Of course not everything works as it should on the menu, like the dry black-eyed pea fritters. But ultimately Alta Adams is a hit for more than just its food:
What transcends hits-and-misses quibbles is the restaurant’s generous spirit of hospitality... and especially the lucidity of Corbin’s approach. It’s so tempting to muddle Southern and soul food, to haphazardly fuse it with global flavors (some, admittedly, innate; the cuisine has many root systems) or to take it toward make-it-fresh extremes...
The Southerner in me says only: Thank you. Pass the oxtails again, please?
Meanwhile, Patricia Escárcega took to LA’s Jewish Pico-Robertson enclave for a taste of hummus from Hasiba. The kosher Israeli restaurant leans into staples like a sabich sandwich, rich ful, and some of the most polarizing sourdough pita bread in all the land. Escárcega says:
Hasiba has inspired both debate and devotion among the local hummus-and-pita cognoscenti. The hummus is good, somebody told me recently, but not superior to what you’ll find at some of the other spots in the neighborhood. Others, most notably the young woman seated next to me at Hasiba, call the restaurant’s hummus and pita the city’s best.

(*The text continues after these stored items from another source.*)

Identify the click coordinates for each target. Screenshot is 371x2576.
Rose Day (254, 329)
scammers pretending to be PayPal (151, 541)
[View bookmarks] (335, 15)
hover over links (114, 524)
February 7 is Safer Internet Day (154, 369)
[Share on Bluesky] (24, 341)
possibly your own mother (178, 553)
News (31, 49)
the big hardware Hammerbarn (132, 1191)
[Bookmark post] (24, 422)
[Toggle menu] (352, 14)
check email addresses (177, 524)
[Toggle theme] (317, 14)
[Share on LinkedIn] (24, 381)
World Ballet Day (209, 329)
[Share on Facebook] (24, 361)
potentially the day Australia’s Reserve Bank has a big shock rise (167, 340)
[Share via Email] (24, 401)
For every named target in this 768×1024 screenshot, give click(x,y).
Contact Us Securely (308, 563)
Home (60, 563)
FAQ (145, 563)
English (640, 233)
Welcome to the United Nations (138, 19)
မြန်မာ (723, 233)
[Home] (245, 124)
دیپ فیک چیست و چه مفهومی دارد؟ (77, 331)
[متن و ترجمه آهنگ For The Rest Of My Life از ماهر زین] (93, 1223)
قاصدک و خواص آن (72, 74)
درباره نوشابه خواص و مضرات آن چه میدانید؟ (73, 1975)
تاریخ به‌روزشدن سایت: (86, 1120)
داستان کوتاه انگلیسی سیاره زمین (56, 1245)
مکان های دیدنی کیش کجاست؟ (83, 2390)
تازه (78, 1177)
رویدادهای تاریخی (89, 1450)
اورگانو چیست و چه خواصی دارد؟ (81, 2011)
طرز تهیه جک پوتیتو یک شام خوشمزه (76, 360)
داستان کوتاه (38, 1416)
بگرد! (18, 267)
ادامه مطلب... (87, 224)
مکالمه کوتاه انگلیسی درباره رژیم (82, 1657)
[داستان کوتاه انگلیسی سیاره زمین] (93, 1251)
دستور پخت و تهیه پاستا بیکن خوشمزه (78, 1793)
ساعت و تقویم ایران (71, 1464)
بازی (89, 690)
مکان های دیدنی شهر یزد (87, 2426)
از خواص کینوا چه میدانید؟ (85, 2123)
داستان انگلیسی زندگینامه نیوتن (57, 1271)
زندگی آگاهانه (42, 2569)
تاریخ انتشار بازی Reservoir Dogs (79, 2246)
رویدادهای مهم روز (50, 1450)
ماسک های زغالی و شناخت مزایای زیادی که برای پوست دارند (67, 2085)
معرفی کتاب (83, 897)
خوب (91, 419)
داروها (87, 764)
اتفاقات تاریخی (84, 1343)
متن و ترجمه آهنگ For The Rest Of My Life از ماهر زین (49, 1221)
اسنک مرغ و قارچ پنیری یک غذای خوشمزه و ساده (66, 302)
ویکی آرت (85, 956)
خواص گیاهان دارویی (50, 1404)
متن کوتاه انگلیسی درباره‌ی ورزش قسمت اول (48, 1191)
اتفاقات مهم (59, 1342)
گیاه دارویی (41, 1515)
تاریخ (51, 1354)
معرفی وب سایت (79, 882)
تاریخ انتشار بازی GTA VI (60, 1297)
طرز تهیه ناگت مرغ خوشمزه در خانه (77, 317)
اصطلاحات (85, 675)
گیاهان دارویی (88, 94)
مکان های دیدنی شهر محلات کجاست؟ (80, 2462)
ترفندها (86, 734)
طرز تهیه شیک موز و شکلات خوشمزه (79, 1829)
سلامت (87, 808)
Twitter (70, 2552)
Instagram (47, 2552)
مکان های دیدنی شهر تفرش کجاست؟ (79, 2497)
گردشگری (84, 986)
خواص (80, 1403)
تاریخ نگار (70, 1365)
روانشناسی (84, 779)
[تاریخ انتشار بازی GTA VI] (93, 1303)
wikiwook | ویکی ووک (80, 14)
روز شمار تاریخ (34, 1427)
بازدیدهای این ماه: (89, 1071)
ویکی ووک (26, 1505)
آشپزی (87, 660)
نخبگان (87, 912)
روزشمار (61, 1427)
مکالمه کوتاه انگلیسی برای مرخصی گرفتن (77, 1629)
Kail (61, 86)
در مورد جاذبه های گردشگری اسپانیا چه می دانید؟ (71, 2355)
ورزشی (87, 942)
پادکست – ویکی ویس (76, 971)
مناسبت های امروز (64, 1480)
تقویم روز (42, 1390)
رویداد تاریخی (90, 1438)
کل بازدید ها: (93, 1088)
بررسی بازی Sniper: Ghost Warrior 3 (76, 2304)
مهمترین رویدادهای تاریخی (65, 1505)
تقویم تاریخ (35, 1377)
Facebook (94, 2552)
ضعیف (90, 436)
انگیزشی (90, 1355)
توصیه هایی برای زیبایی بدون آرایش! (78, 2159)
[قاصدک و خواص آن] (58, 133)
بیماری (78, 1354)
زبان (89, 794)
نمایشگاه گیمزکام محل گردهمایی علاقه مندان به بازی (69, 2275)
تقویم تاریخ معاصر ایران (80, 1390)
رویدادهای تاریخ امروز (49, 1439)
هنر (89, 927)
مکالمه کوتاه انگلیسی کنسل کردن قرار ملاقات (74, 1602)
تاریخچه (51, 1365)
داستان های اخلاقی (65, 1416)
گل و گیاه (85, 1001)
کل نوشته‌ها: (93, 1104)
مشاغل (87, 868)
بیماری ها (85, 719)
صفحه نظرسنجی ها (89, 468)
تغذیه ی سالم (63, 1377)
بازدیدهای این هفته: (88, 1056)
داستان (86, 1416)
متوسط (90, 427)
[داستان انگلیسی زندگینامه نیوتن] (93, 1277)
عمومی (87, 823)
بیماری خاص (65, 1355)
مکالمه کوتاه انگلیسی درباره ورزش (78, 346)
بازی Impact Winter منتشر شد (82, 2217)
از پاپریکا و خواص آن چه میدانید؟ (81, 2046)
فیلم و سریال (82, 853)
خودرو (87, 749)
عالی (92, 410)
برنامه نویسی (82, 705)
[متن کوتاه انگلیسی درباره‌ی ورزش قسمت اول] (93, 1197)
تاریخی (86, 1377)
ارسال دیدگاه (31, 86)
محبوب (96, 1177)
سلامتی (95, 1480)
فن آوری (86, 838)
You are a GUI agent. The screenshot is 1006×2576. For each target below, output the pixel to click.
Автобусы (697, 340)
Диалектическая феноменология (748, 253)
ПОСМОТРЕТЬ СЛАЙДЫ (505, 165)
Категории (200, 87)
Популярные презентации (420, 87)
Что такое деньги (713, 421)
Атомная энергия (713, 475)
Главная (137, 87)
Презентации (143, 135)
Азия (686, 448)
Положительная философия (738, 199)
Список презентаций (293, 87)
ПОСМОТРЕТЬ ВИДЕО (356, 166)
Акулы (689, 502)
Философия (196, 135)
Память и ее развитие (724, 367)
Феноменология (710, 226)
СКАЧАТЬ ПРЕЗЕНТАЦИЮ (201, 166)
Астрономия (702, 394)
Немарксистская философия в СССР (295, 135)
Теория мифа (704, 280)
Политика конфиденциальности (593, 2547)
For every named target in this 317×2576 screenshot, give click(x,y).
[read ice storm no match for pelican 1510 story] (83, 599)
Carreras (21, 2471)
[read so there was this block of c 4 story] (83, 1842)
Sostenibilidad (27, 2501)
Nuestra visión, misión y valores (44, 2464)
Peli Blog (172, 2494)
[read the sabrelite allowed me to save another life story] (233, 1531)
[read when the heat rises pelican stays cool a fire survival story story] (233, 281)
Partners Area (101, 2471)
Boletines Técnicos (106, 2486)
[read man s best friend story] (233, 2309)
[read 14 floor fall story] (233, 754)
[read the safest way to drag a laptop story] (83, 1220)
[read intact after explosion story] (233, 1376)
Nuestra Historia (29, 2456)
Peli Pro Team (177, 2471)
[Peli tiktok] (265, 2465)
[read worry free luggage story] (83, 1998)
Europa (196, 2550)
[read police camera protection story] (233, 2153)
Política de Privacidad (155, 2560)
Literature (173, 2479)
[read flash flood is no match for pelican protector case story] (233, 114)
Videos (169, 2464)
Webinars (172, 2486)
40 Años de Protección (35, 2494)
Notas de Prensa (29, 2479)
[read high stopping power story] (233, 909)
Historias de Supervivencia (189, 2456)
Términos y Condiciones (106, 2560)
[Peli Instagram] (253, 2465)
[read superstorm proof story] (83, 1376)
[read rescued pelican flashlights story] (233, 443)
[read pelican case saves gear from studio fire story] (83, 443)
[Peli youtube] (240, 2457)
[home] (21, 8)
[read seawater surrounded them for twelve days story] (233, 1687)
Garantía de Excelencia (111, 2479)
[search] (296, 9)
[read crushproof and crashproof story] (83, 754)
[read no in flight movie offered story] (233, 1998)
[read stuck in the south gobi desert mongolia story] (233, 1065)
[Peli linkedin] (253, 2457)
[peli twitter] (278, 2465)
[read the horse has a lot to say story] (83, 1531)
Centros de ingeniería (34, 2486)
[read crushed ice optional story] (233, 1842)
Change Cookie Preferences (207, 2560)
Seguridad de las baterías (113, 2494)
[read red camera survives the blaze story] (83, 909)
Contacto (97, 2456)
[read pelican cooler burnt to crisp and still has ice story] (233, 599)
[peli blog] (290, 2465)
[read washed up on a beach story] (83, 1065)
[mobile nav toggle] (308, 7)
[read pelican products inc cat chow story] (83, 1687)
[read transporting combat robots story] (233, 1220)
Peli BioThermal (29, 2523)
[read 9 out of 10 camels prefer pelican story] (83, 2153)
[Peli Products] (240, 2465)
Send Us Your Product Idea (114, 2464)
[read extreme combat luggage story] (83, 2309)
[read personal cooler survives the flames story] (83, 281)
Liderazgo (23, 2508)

The critic expounds on the modern Middle Eastern movement, especially surrounding hummus, happening all over America at the moment, from Bavel to Dizengoff. Some iterations of these restaurants are better than others, and Hasiba is near the top of the list. That’s especially true when veering into a “hard to resist” falafel sandwich and deep-fried pita bites with honey as a finisher, aka “your new favorite dessert.” In all, Hasiba sure sounds like a win for Escárcega, from start to finish.